▶ Exercise
Return each line of the entries that mentions the word "remorques".

(Entries taken from a collection)

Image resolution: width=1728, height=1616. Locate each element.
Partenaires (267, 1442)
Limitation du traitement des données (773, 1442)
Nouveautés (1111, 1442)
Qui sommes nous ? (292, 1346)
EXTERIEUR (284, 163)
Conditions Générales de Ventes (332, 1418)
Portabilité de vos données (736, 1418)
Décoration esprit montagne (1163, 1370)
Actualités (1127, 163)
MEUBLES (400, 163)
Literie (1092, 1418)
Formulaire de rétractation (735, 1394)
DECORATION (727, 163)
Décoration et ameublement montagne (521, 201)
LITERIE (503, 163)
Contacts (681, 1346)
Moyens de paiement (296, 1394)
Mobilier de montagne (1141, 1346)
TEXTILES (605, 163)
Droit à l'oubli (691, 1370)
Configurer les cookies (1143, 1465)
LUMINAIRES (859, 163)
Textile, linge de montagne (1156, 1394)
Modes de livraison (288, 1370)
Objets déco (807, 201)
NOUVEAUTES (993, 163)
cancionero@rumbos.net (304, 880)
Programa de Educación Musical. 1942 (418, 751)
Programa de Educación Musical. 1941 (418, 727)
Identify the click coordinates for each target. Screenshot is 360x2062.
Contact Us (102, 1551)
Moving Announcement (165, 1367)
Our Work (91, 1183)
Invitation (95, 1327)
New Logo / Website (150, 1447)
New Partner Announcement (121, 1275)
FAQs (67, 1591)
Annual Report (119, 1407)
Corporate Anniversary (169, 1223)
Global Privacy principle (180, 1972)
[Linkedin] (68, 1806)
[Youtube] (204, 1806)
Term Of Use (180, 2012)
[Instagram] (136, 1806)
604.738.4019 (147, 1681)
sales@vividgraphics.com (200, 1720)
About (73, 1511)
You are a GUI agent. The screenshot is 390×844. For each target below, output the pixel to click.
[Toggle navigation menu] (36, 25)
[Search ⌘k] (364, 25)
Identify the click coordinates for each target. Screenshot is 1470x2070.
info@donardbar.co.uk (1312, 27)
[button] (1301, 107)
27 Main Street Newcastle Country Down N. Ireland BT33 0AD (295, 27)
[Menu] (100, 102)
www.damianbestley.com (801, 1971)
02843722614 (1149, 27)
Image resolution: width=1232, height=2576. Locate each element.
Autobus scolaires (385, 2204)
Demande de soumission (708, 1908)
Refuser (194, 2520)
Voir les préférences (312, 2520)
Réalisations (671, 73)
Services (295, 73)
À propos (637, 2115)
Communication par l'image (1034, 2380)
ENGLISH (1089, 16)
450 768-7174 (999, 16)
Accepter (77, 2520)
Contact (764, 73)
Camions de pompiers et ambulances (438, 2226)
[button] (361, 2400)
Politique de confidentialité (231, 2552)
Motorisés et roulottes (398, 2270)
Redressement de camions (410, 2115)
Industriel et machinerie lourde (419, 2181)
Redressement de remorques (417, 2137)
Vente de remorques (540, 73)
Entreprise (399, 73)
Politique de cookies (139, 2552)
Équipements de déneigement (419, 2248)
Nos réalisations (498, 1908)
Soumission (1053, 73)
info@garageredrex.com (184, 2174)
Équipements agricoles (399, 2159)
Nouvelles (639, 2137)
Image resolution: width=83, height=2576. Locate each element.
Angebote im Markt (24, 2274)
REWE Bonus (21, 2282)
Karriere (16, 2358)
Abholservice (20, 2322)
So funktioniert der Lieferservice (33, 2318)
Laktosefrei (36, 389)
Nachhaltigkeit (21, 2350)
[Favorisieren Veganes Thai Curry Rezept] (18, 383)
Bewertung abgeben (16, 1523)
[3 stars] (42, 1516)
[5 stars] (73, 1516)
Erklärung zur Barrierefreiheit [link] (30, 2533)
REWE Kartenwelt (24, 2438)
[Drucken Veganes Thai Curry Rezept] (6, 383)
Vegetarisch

▶ Response for this exercise
Redressement de remorques (417, 2137)
Vente de remorques (540, 73)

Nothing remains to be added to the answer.